### What the exercise asks
Your copy should start at the line with "You are a computer-use" and end at the line with "Where should I" in the data below. Transcribe only those lines, exactly, pictures excluded.

***** Dataset

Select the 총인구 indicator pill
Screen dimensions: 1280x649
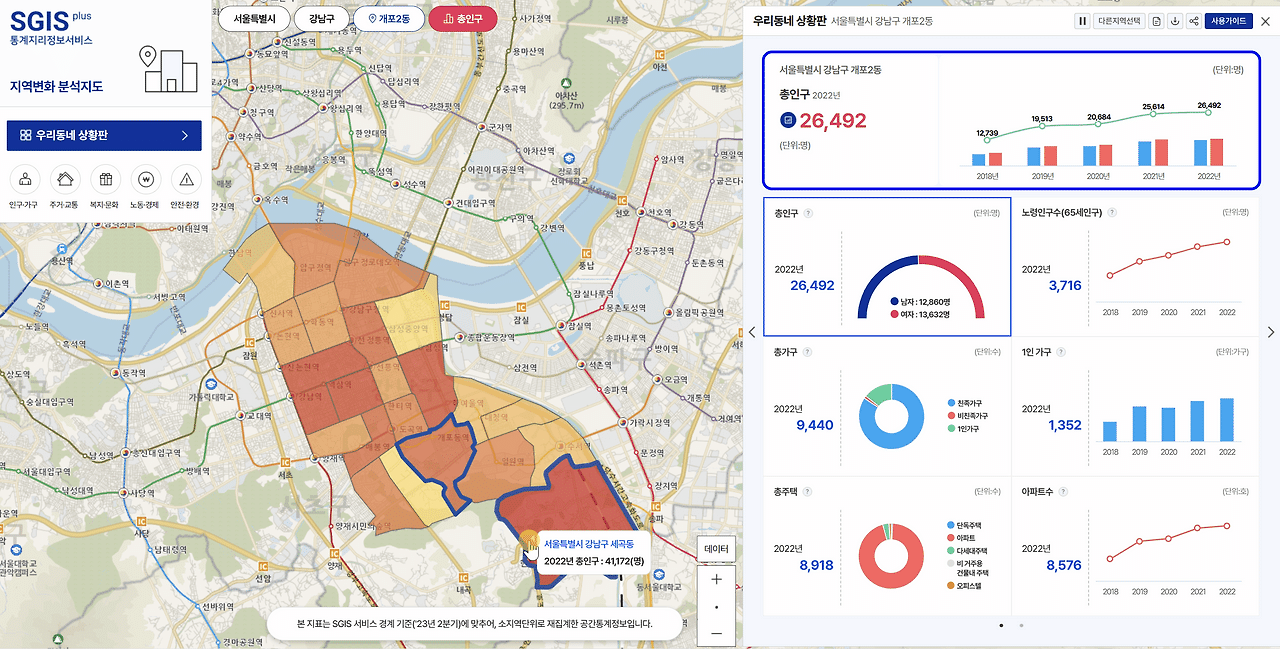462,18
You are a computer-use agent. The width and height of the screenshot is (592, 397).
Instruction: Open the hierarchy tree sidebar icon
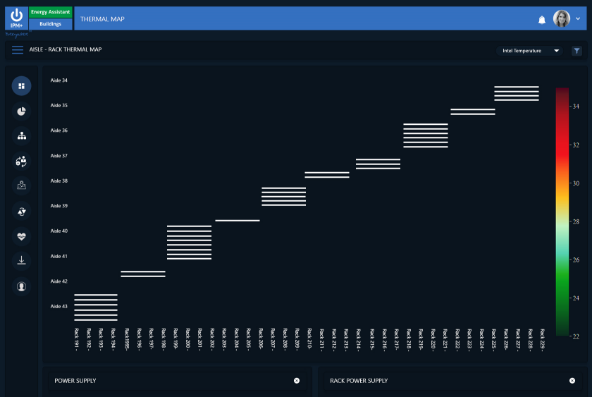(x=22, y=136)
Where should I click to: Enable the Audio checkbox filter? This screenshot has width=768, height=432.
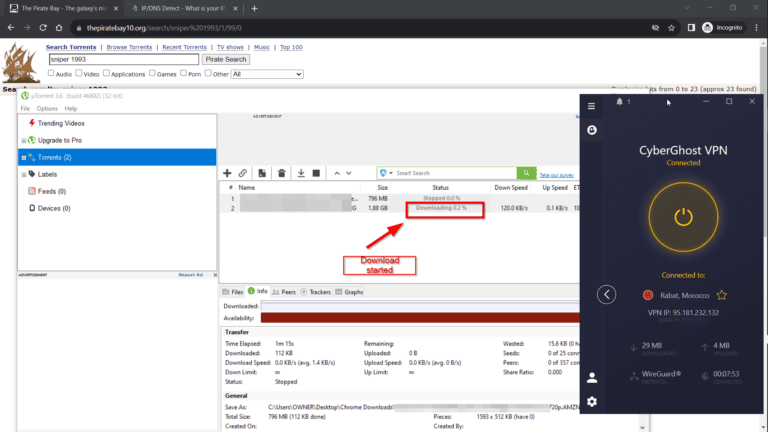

**********
***** Dataset

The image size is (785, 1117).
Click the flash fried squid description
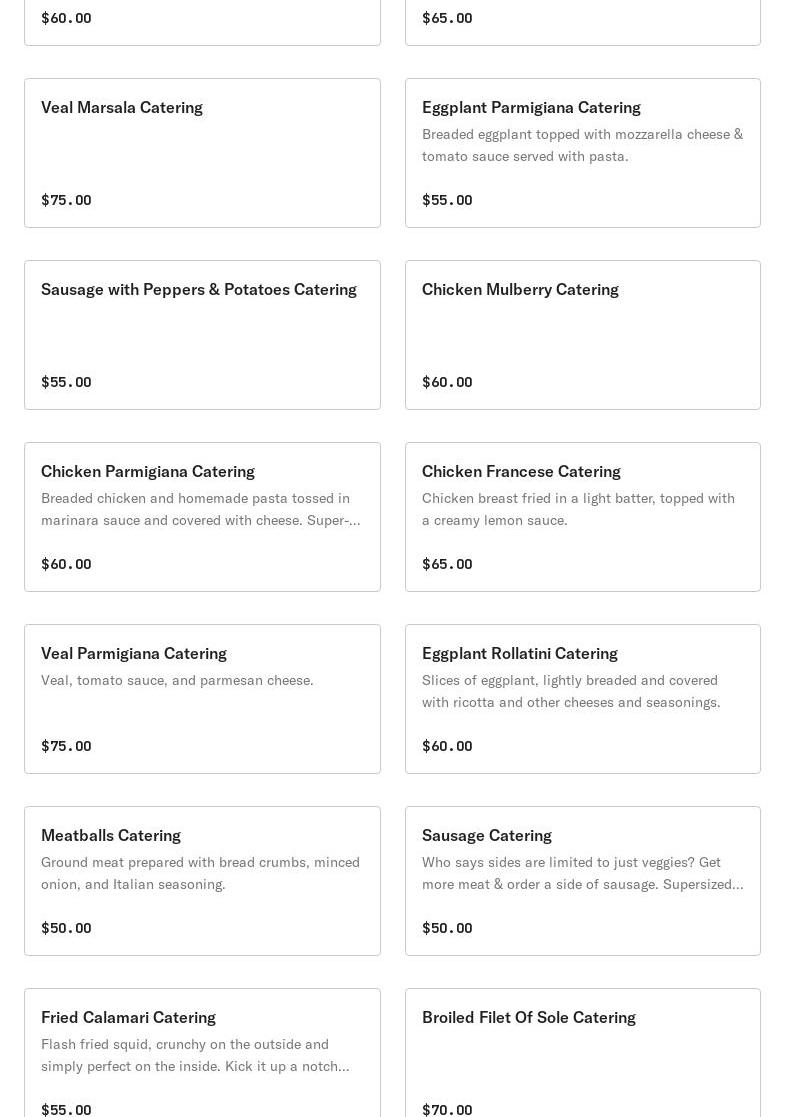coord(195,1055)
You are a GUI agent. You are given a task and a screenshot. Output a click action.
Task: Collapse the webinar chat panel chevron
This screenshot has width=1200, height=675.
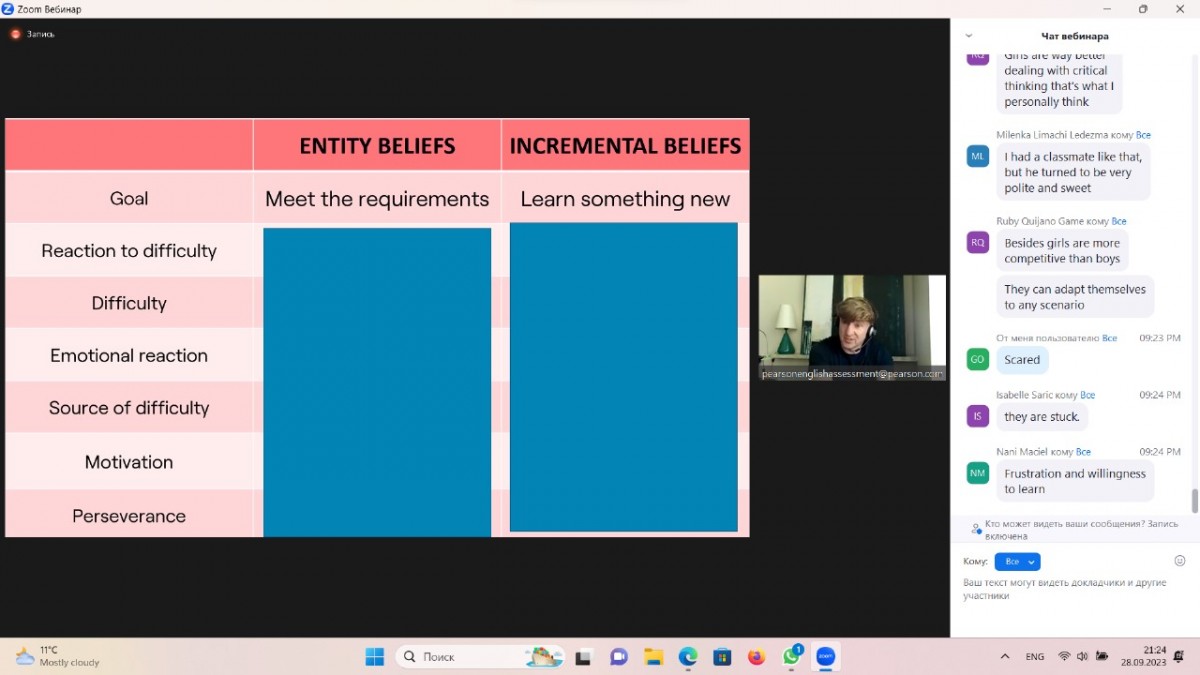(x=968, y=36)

**********

### Exercise answer
You are a computer-use agent. The width and height of the screenshot is (592, 397).
Instruction: Open the hierarchy tree sidebar icon
(x=22, y=136)
Where should I click to: Enable the Audio checkbox filter? This screenshot has width=768, height=432.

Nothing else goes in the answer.